Adenosine-A2a receptor down-regulates cerebral smooth muscle L-type Ca2+ channel activity via protein tyrosine phosphatase, not cAMP-dependent protein kinase

Adenosine acting via A2a receptors (A2aR) is a potent cerebral vasodilator that relaxes vascular smooth muscle cells (VSMCs) by a mechanism attributed to activation of cAMP-dependent protein kinase (cAK). We examined effects of adenosine and its mechanism of action on L-type Ca2+ channels in native VSMCs from rat basilar artery.

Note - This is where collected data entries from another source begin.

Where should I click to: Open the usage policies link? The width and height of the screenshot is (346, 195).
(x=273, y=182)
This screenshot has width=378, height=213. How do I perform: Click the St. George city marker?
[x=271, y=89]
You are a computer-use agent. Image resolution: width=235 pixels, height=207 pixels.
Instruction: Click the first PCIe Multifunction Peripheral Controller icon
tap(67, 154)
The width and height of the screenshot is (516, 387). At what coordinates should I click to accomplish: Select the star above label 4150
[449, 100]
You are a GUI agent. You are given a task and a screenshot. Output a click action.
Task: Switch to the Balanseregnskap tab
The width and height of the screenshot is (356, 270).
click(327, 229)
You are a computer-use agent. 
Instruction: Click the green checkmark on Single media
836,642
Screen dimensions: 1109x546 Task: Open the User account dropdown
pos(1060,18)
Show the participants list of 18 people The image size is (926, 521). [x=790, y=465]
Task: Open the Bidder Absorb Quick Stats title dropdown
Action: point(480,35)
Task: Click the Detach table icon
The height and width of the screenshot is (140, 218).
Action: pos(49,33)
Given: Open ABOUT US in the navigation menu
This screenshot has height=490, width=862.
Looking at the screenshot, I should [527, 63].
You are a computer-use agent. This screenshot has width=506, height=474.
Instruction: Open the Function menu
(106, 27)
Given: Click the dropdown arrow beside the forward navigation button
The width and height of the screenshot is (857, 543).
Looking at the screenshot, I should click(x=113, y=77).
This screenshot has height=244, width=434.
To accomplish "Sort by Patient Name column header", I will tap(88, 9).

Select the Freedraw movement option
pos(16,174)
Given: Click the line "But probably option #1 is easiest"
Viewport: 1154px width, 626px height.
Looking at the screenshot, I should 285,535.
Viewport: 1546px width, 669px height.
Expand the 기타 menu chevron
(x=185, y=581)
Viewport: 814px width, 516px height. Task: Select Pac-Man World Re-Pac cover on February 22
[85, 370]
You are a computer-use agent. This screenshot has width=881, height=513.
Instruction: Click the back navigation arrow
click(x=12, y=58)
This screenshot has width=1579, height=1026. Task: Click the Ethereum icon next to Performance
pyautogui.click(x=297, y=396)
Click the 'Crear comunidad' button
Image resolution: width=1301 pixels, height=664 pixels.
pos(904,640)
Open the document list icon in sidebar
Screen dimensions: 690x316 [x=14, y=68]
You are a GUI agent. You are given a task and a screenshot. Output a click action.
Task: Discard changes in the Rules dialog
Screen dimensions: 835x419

Reverse transcription-polymerase chain reaction and immunofluorescence imaging confirmed transcription and expression of A2aR, and in situ hybridization confirmed presence of mRNA for L-type Ca-v1.2b channels. In patch-clamp experiments, adenosine down-regulated Ca2+ channel currents in a concentration- dependent manner, with receptor-subtype-specific antagonists [4-(2-[7-amino-2-(2-furyl)[1,2,4] triazolo-[2,3-a][1,3,5]triazin-5-ylamino] ethyl) phenol (ZM-241385) versus 1,3-dipropyl-8-cyclopentyl-1,3-dipropylxanthine] showing that this was caused by action of A2aR. Down-regulation of channel currents was mimicked by stimulation of cGMP-dependent protein kinase (cGK; 8-Br-cGMP) and by inhibition of tyrosine kinase (AG-18) but not by stimulation of cAK [forskolin and 8-bromo-cAMP (8-Br-AMP)]. Downregulation of currents by the A2aR agonist 2-[p-(2-carboxyethyl) phenylethylamino]-5'-N-ethyolcarboxamidoadenosine (CGS-21680) was blocked by inhibiting protein tyrosine phosphatase (PTP; orthovanodate and dephostatin), but not by inhibiting cGK (KT-5823 and H-7). Western blots of lysate or of immunoisolated Ca2+ channels from arterial segments incubated with CGS-21680 showed 1) increased phosphorylation of vasodilator-stimulated phosphoprotein that was blocked by inhibiting cAK (KT-5720), consistent with activation of cAK by A2aR; and 2) decreased tyrosine phosphorylation of immunoisolated alpha1c subunit of the Ca2+ channel. Our data show that cAK, although activated, was not germane to down-regulation of Ca2+ channel activity by A2aR, and they delineate a novel signaling mechanism involving reduced tyrosine phosphorylation of Ca2+ channels by A2aR probably caused by PTP activation.